Here is a distinct view of this part of nature; a view in which the present state of things plainly indicates what has passed, without our being obliged to raise our imagination to so high a pitch as is sometimes required, when we take the mountains themselves, instead of these blocks, as steps of the investigation. Here is a view, therefore, that must convince the most scrupulous, or jealous with regard to the admitting of theory, first, that those mountains had been much higher; secondly, that they had been degraded in their present place; thirdly, that this continent has subsisted in its present place for a very long space of time, during the slow progress of those imperceptible operations; and, lastly, that much of the solid parts of this earth has been thus travelled by the waters to the sea, after serving the purpose of soil upon the surface of the land.
But though M. Hassenfratz has thus given us a most satisfactory view of the natural history of those blocks of stone which are now upon or near their native place, this will not explain other appearances of the same kind, where such blocks are found at great distances from their native places, in situations where the means of their transportation is not to be immediately perceived, such as those resting upon the Jura and Saleve, and where blocks of different kinds of stone are collected together.
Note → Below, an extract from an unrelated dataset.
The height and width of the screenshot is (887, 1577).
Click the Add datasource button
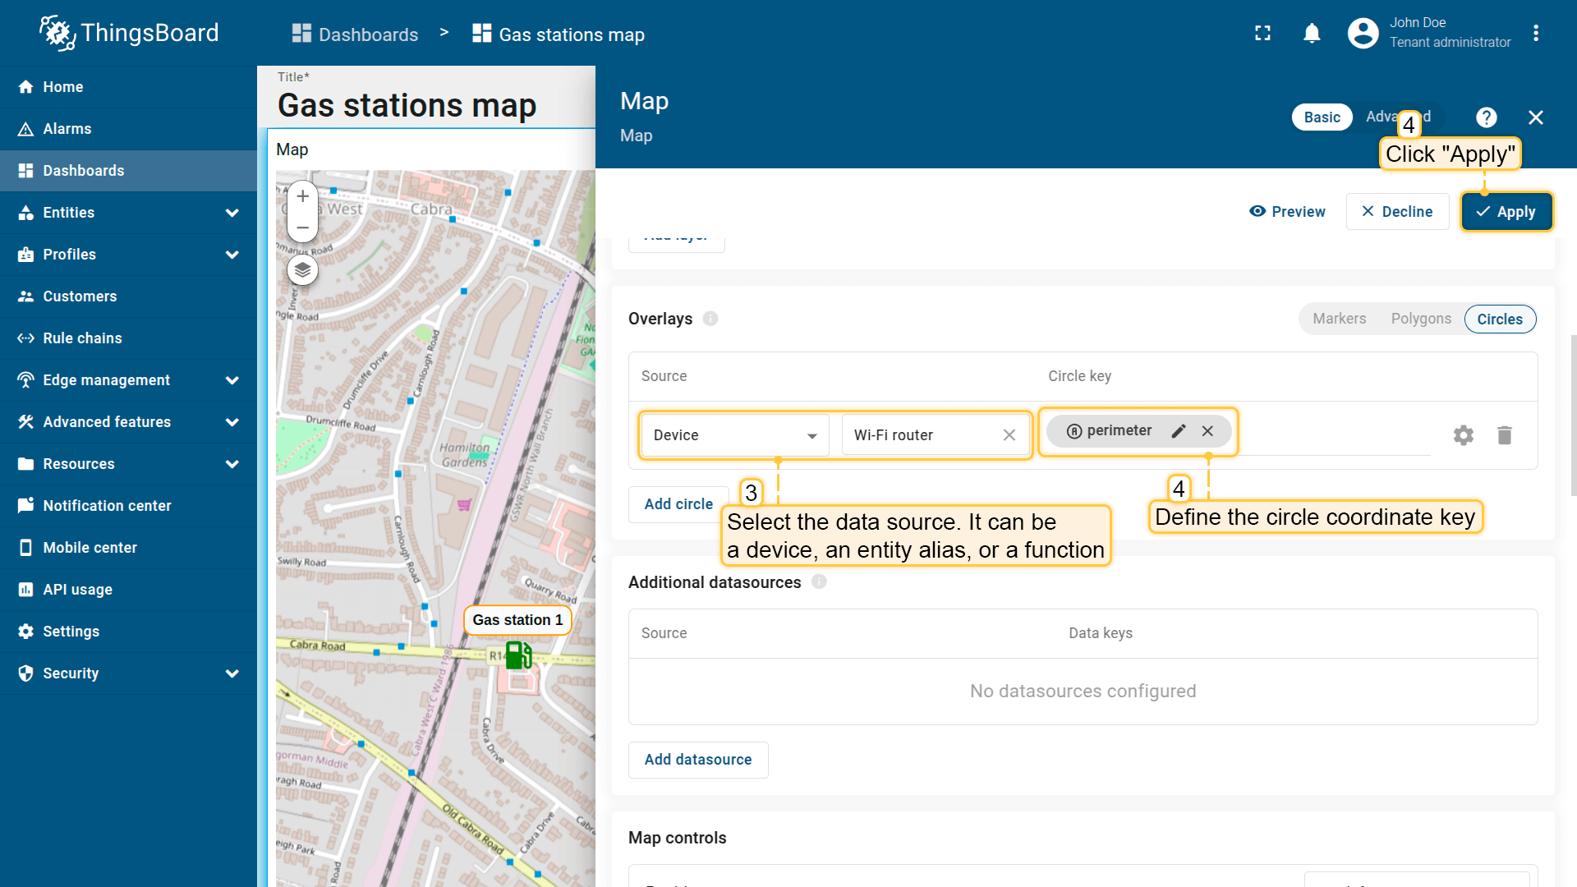click(697, 760)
These last examples are the records of something still more distant in the natural history of this earth; and they give us a more extensive view of those operations by which the surface of this earth is continually changing. It is, however, extremely interesting to this Theory of the Earth, to have so distinctly ascertained some of those first steps by which we are to ascend in taking the more distant prospect; and these observations of M. Hassenfratz answer this end most completely.
Thus all the appearances upon the surface of this earth tend to show that there is no part of that surface to be acknowledged as in its original state, that is to say, the state in which it had come immediately from the mineral operations of the globe; but that, every where, the effects of other operations are to be perceived in the present state of things. The reason of this will be evident, when we consider, that the operations of the mineral kingdom have properly in view to consolidate the loose materials which had been deposited and amassed at the bottom of the sea, as well as to raise above the level of the ocean the solid land thus formed. But the fertility of the earth, for which those operations were performed, and the growth of plants, for which the surface of the earth is widely adapted, require a soil; now the natural, the proper soil for plants, is formed from the destruction of the solid parts. Accordingly, we find the surface of this earth, below the travelled soil, to consist of the hard and solid parts, always broken and imperfect where they are contiguous with the soil; and we find the soil always composed of materials arising from the ruin and destruction of the solid parts.